[[ Provided records, beginning ]]

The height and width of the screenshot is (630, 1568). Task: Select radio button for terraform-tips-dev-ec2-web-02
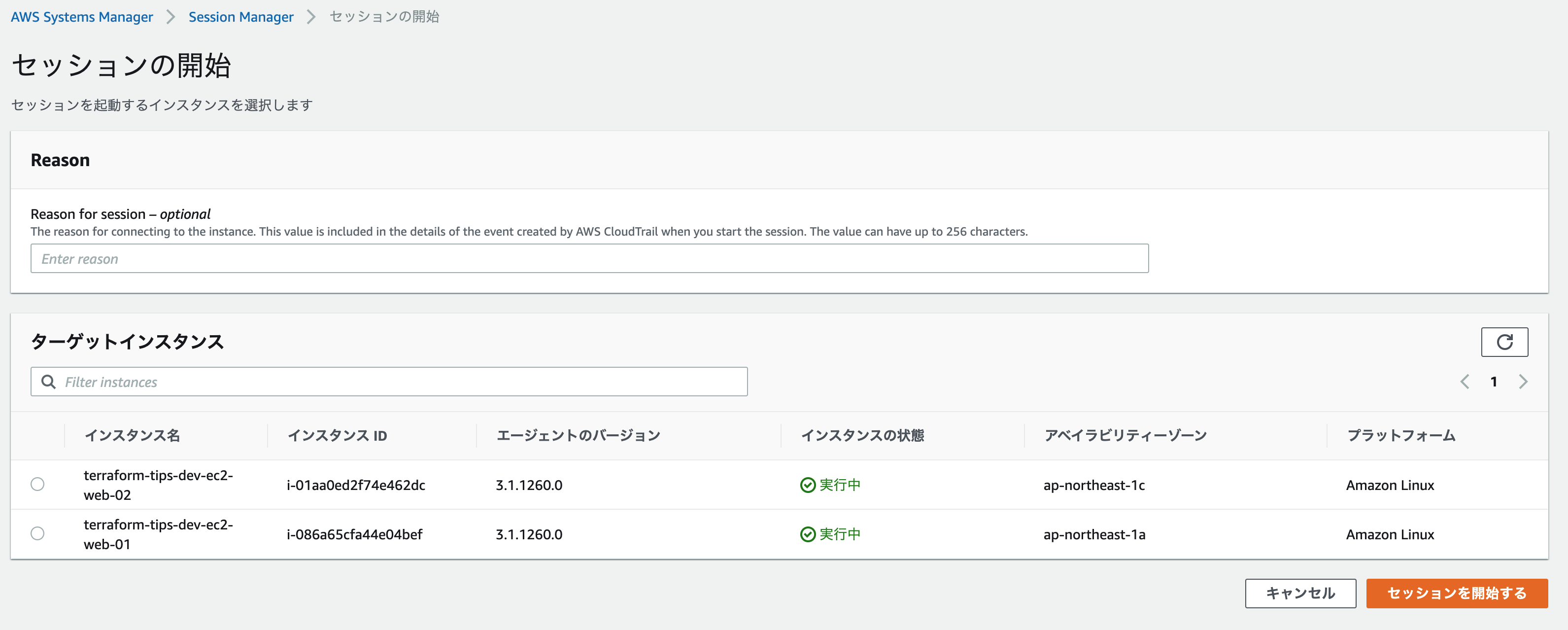tap(38, 485)
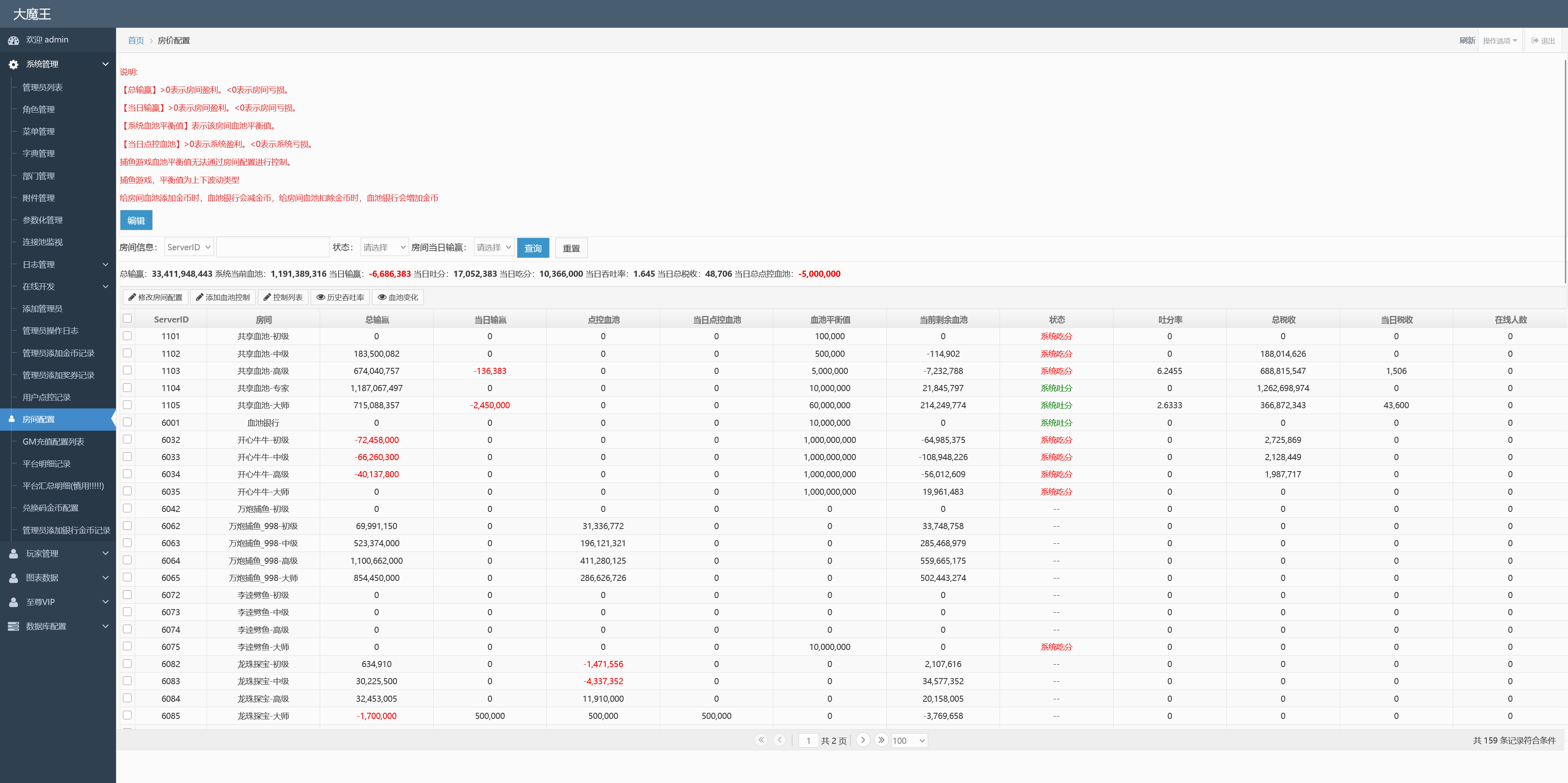
Task: Tick checkbox for ServerID 1103 row
Action: click(x=127, y=370)
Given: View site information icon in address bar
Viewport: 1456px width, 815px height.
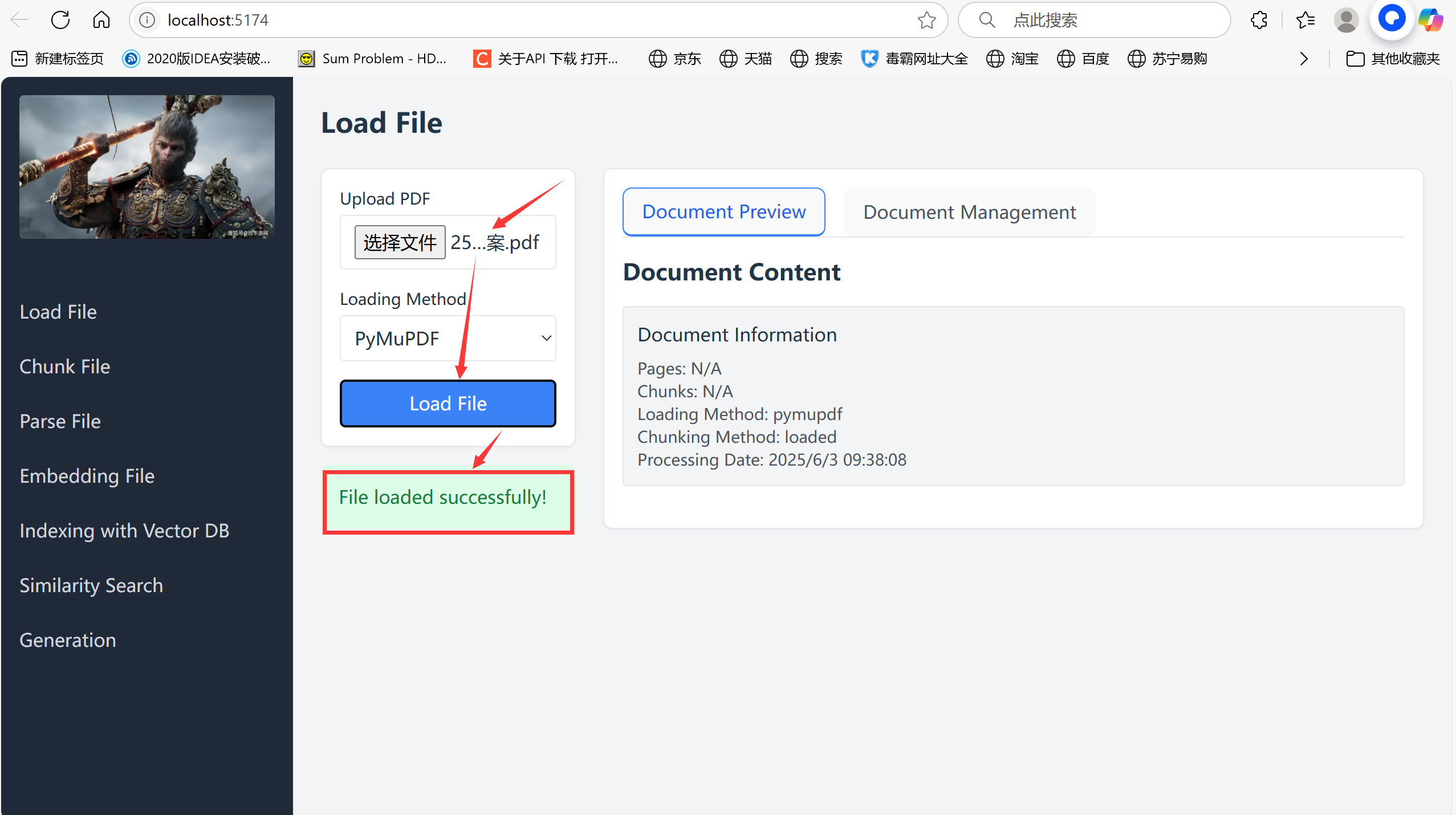Looking at the screenshot, I should point(147,20).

[[ Provided records, end ]]

- Task brief
Locate the line containing "Given: View site" in the records above, then output it and every line after it through the last, excluding pictures.

- Response area
Given: View site information icon in address bar
Viewport: 1456px width, 815px height.
Looking at the screenshot, I should point(147,20).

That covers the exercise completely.